### WHAT IS NEEDED:
The entries shown below should be output exactly as they appear.
* * *
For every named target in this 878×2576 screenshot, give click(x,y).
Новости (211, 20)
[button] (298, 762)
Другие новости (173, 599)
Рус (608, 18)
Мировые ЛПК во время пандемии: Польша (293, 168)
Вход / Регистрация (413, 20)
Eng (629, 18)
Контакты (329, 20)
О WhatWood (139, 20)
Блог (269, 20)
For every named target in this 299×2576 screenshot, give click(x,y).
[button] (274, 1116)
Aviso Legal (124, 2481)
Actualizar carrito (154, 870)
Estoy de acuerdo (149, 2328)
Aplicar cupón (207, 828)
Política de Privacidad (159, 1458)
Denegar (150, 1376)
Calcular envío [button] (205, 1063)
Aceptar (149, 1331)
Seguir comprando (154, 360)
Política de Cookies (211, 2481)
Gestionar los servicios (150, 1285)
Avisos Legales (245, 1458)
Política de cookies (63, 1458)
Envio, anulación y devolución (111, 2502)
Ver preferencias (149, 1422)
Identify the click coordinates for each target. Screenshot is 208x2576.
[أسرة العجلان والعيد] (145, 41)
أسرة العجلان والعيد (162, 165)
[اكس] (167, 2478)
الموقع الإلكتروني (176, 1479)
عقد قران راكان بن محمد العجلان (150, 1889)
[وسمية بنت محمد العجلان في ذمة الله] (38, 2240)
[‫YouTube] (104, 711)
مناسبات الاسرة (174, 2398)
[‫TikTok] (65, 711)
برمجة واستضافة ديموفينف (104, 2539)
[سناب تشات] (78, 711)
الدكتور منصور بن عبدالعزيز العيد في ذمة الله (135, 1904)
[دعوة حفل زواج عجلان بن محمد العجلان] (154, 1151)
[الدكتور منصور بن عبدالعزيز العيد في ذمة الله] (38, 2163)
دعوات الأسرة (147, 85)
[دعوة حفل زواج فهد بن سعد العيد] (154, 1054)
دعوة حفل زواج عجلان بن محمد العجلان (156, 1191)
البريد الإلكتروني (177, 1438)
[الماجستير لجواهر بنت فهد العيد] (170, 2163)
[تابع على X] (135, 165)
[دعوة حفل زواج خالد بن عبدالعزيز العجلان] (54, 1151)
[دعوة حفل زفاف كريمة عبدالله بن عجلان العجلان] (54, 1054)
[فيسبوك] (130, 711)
* * *
### FINISHED TASK:
For every named target in this 878×2576 screenshot, give click(x,y).
Новости (211, 20)
[button] (298, 762)
Другие новости (173, 599)
Рус (608, 18)
Мировые ЛПК во время пандемии: Польша (293, 168)
Вход / Регистрация (413, 20)
Eng (629, 18)
Контакты (329, 20)
О WhatWood (139, 20)
Блог (269, 20)
For every named target in this 299×2576 screenshot, give click(x,y).
[button] (274, 1116)
Aviso Legal (124, 2481)
Actualizar carrito (154, 870)
Estoy de acuerdo (149, 2328)
Aplicar cupón (207, 828)
Política de Privacidad (159, 1458)
Denegar (150, 1376)
Calcular envío [button] (205, 1063)
Aceptar (149, 1331)
Seguir comprando (154, 360)
Política de Cookies (211, 2481)
Gestionar los servicios (150, 1285)
Avisos Legales (245, 1458)
Política de cookies (63, 1458)
Envio, anulación y devolución (111, 2502)
Ver preferencias (149, 1422)
Identify the click coordinates for each target. Screenshot is 208x2576.
[أسرة العجلان والعيد] (145, 41)
أسرة العجلان والعيد (162, 165)
[اكس] (167, 2478)
الموقع الإلكتروني (176, 1479)
عقد قران راكان بن محمد العجلان (150, 1889)
[وسمية بنت محمد العجلان في ذمة الله] (38, 2240)
[‫YouTube] (104, 711)
مناسبات الاسرة (174, 2398)
[‫TikTok] (65, 711)
برمجة واستضافة ديموفينف (104, 2539)
[سناب تشات] (78, 711)
الدكتور منصور بن عبدالعزيز العيد في ذمة الله (135, 1904)
[دعوة حفل زواج عجلان بن محمد العجلان] (154, 1151)
[الدكتور منصور بن عبدالعزيز العيد في ذمة الله] (38, 2163)
دعوات الأسرة (147, 85)
[دعوة حفل زواج فهد بن سعد العيد] (154, 1054)
دعوة حفل زواج عجلان بن محمد العجلان (156, 1191)
البريد الإلكتروني (177, 1438)
[الماجستير لجواهر بنت فهد العيد] (170, 2163)
[تابع على X] (135, 165)
[دعوة حفل زواج خالد بن عبدالعزيز العجلان] (54, 1151)
[دعوة حفل زفاف كريمة عبدالله بن عجلان العجلان] (54, 1054)
[فيسبوك] (130, 711)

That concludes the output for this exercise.